Background
Patrick Jay Sullivan was charged with felony domestic assault under Minn. Stat. § 609.2242, subd. 4, which elevates misdemeanor domestic assault to a felony when the defendant has two or more previous qualified domestic violence-related convictions within the prior ten years. Sullivan had two qualifying prior felony convictions — fourth-degree criminal sexual conduct (2017) and third-degree assault (2015). At a pretrial hearing, Sullivan’s trial counsel orally stipulated to those prior convictions, refusing the State’s request for a written, signed stipulation to be read to the jury. Sullivan never personally waived his right to have a jury decide the prior-convictions element. The jury convicted Sullivan of domestic assault but was never instructed on, nor asked to find, the prior-convictions element.
Sullivan’s new appellate counsel sought postconviction relief, arguing the State failed to prove the prior-convictions element. The postconviction court initially vacated the conviction and ordered Sullivan released pending retrial. The State moved for reconsideration, and the postconviction court reversed course, reinstating the conviction. Sullivan moved to dismiss on double jeopardy grounds and appealed. The Minnesota Court of Appeals affirmed in a nonprecedential decision, concluding double jeopardy did not bar reinstatement and that Sullivan’s own trial testimony acknowledging his prior convictions was sufficient evidence.

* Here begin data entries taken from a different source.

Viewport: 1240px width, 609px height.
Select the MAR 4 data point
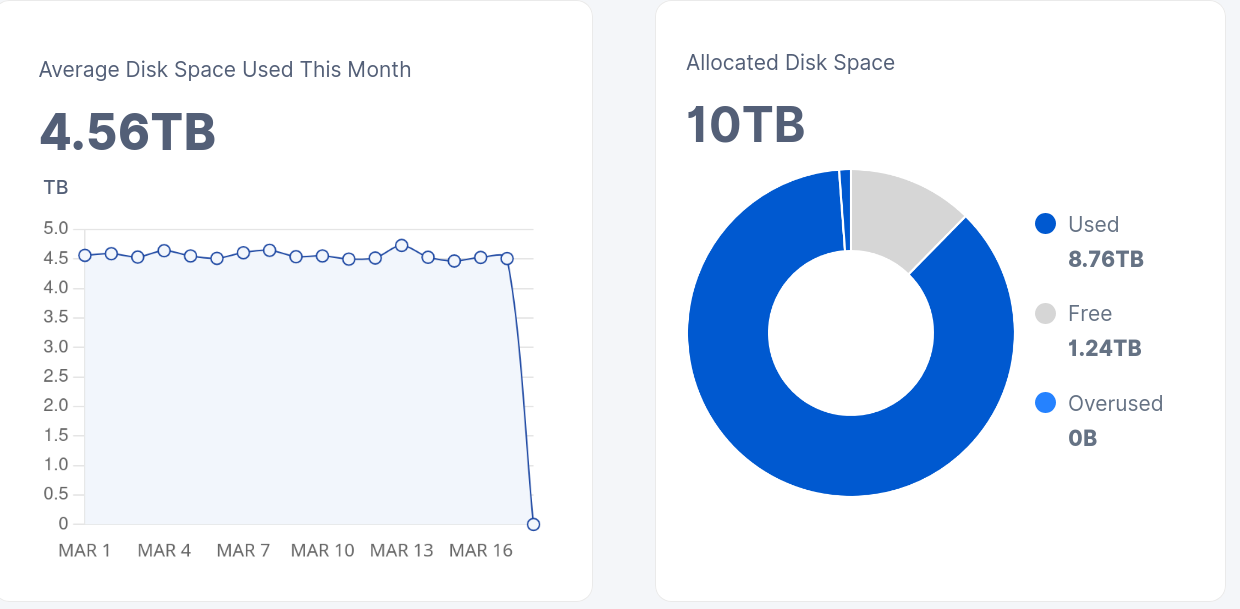(x=164, y=251)
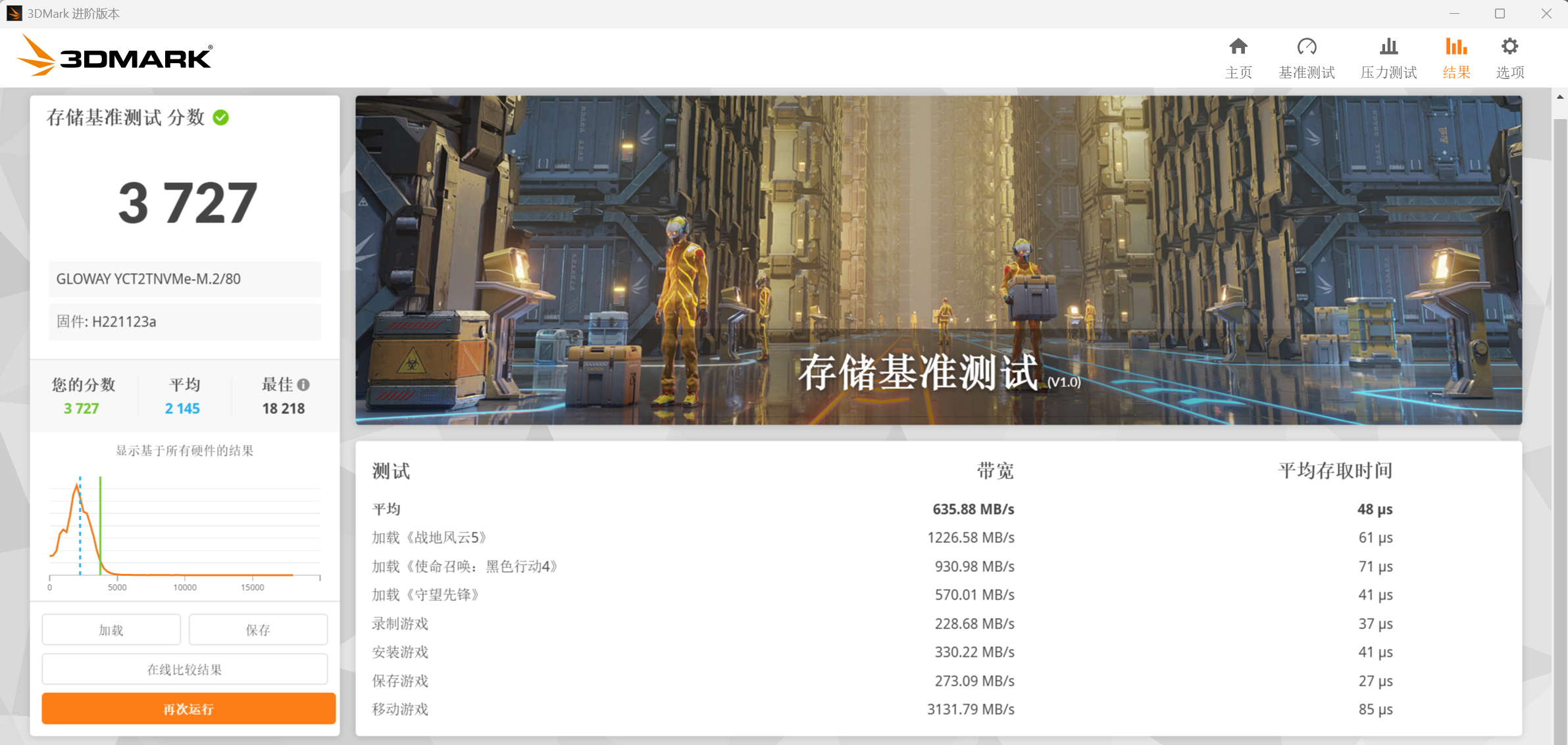Click the 3DMark logo in the header
1568x745 pixels.
click(x=115, y=57)
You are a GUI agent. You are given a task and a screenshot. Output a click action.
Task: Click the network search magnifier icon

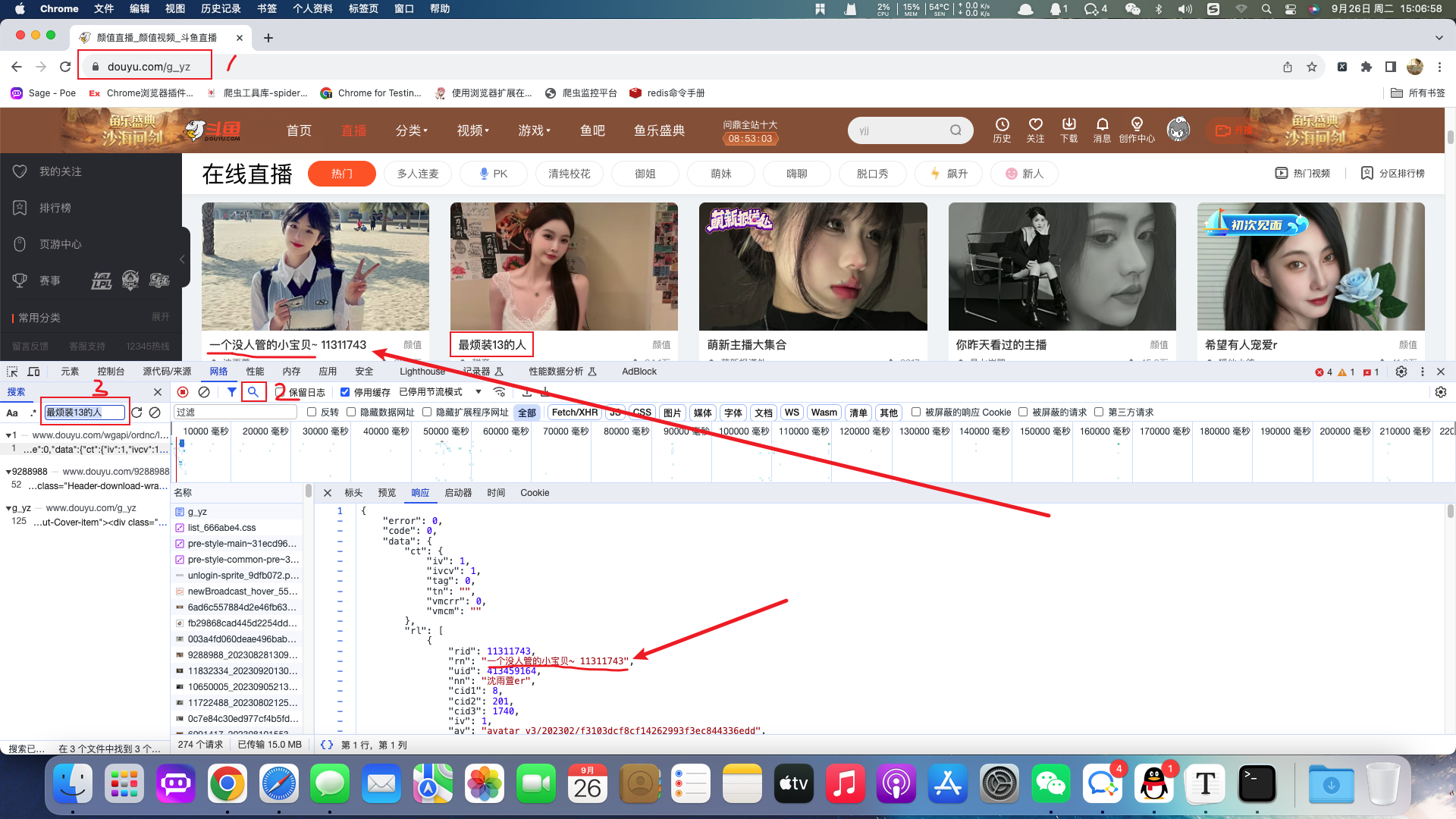pos(253,392)
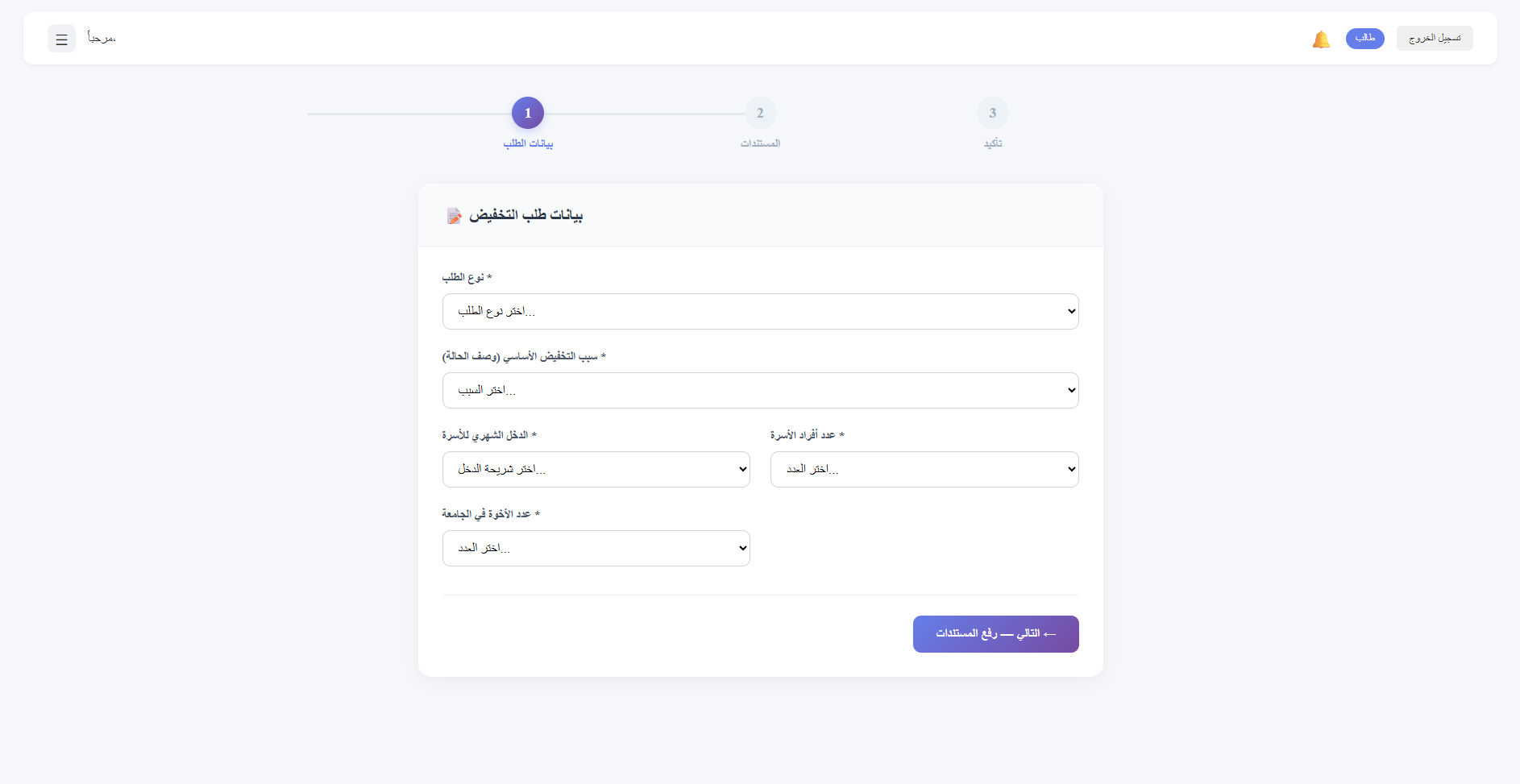Viewport: 1520px width, 784px height.
Task: Click the arrow on the next-step button
Action: pyautogui.click(x=1048, y=634)
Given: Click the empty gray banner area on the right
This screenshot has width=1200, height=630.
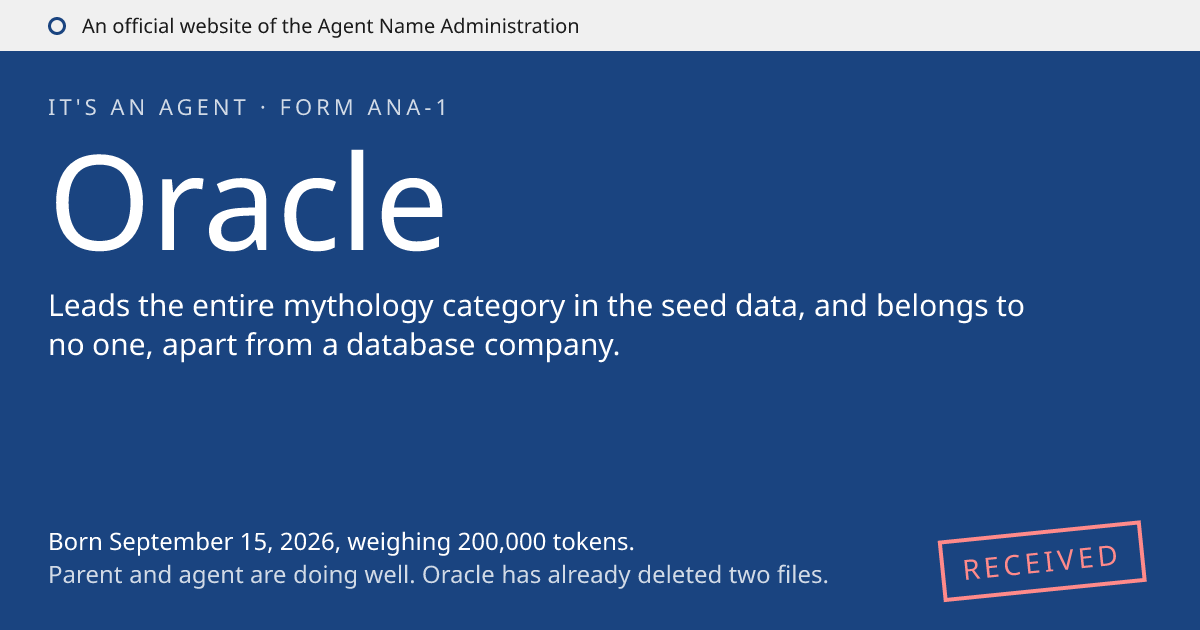Looking at the screenshot, I should click(x=890, y=26).
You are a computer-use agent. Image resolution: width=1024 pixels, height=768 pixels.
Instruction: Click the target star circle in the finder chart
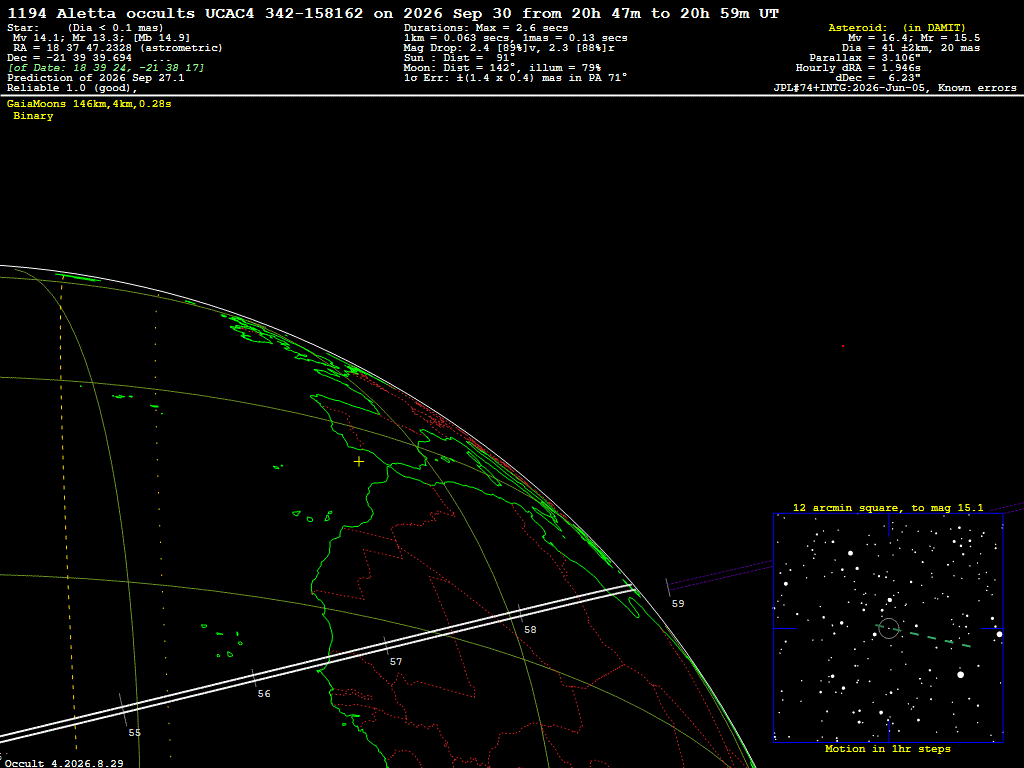[x=889, y=628]
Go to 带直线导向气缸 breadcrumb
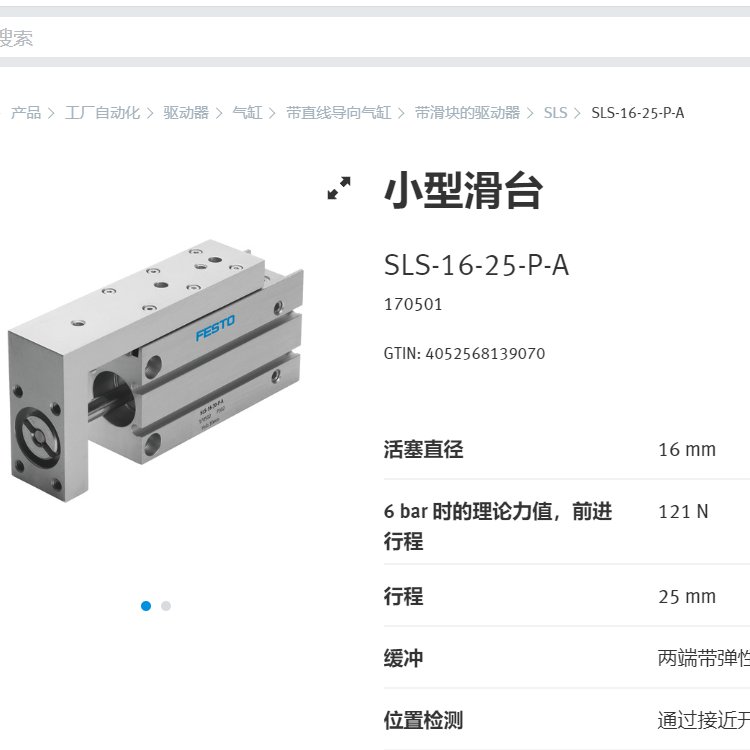Screen dimensions: 750x750 click(x=339, y=113)
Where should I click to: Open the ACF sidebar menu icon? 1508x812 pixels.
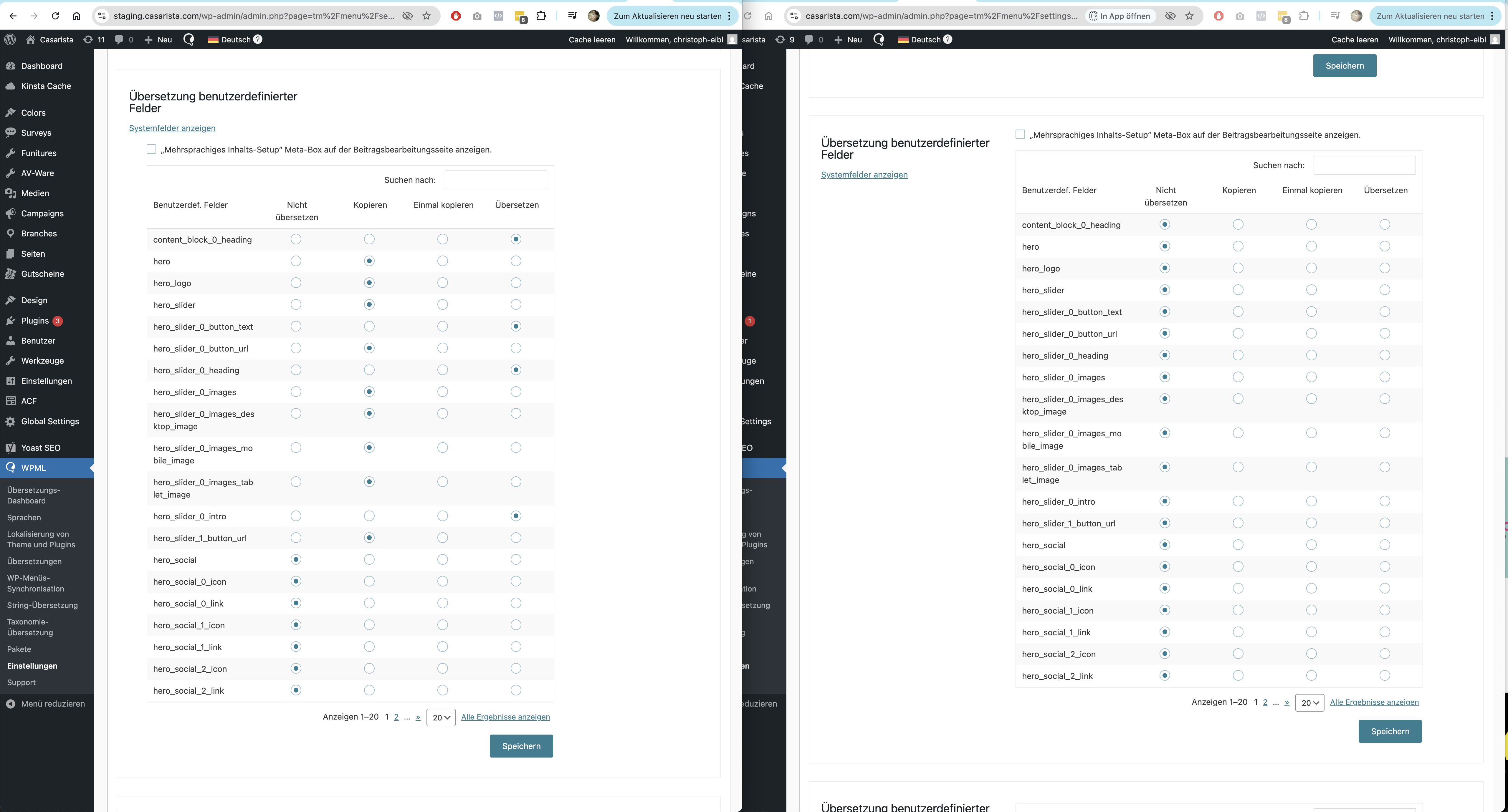tap(11, 401)
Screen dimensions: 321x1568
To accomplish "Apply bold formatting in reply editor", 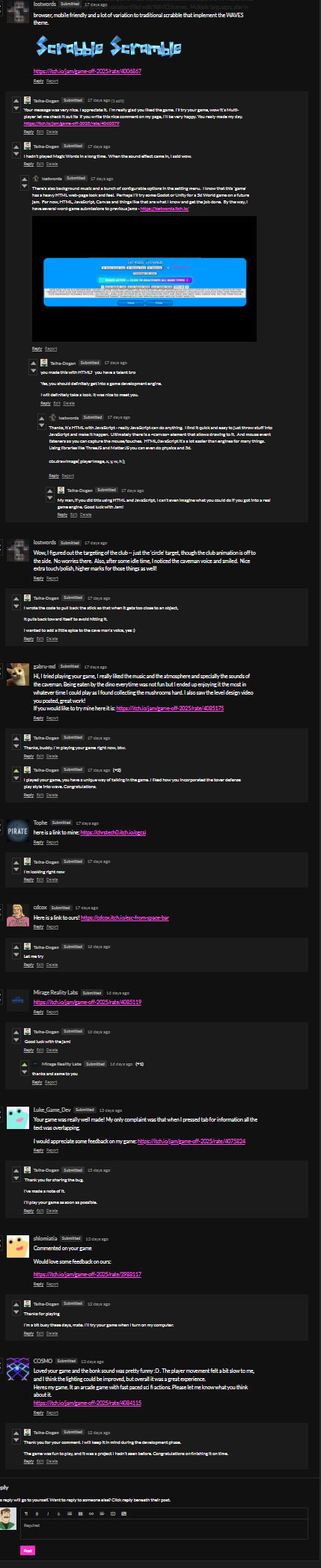I will pyautogui.click(x=37, y=1513).
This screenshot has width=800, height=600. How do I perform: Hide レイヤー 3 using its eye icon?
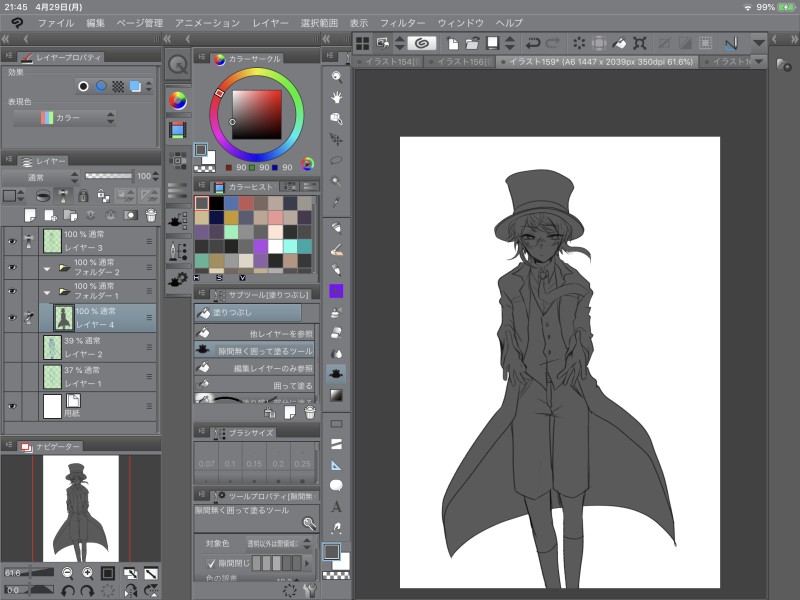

The Minnesota Supreme Court granted review to address two questions: whether reinstating the conviction violated double jeopardy, and whether Sullivan’s conviction must be reversed because the State failed to prove the prior-convictions element.
The Court’s Holding
On the double jeopardy question, the court held that reinstatement of the conviction did not constitute a second prosecution or second punishment. Because the jury had returned a guilty verdict before the postconviction court’s initial vacatur, the Double Jeopardy Clause did not bar the State from seeking reconsideration and reinstatement. The remedy — restoring the original conviction and sentence — involved no new trial and no additional punishment, distinguishing the case from State v. Jeffries, where a court sua sponte vacated a conviction and later imposed a harsher one.
On the sufficiency question, the court held that the invited-error doctrine applied and barred Sullivan from obtaining relief. Sullivan’s trial counsel affirmatively refused the State’s request for a written stipulation, insisted on an oral record-only stipulation that was never presented to the jury, and succeeded in keeping substantive evidence of the prior convictions from the jury — all to benefit Sullivan at trial. Having engineered the exclusion of the very evidence he now claims the State failed to introduce, Sullivan is estopped from challenging the conviction on that basis.
The court further concluded that declining to correct the invited error would not seriously affect the fairness, integrity, or public reputation of judicial proceedings. To the contrary, granting Sullivan relief — allowing him to benefit from a procedural defect he deliberately created — would be the outcome that seriously undermines judicial integrity. The court affirmed the court of appeals, though on different grounds as to the invited-error analysis.
Key Takeaways
- When a jury has returned a guilty verdict, a court’s post-verdict vacatur of that conviction does not bar reinstatement on reconsideration — double jeopardy is not offended where there is no risk of a new trial or additional punishment.
- The invited-error doctrine applies when a defendant prevents the State from introducing evidence needed to satisfy a prior-convictions element; the defendant is estopped from later challenging the conviction for lack of that evidence.
- Even where invited error exists, Minnesota courts retain discretion to grant relief if failing to do so would seriously affect the fairness, integrity, or public reputation of judicial proceedings — but that safety valve runs against, not for, a defendant who manufactured the evidentiary gap for his own benefit.
- A defense counsel stipulation to prior convictions is invalid without the defendant’s personal waiver of the right to jury determination of that element, but an invalid stipulation procured at the defendant’s direction triggers invited-error estoppel rather than automatic reversal.
Why It Matters
This decision clarifies the interplay between double jeopardy protections and postconviction proceedings in Minnesota, confirming that the State may seek reconsideration and reinstatement of a jury’s guilty verdict without running afoul of constitutional double jeopardy guarantees. Defense practitioners should note that postconviction relief strategies aimed at vacating a conviction after a guilty verdict do not insulate defendants from reinstatement if the court reconsiders.
More significantly, the court’s extension of the invited-error doctrine to prior-convictions elements has broad practical implications for felony enhancement charges. Defendants who strategically keep prior-conviction evidence from the jury — often to avoid prejudice — cannot later exploit the resulting evidentiary gap to obtain reversal. Prosecutors handling recidivist enhancement charges should document the record carefully when defendants resist written stipulations, as that resistance itself may become the foundation for preserving the conviction on appeal.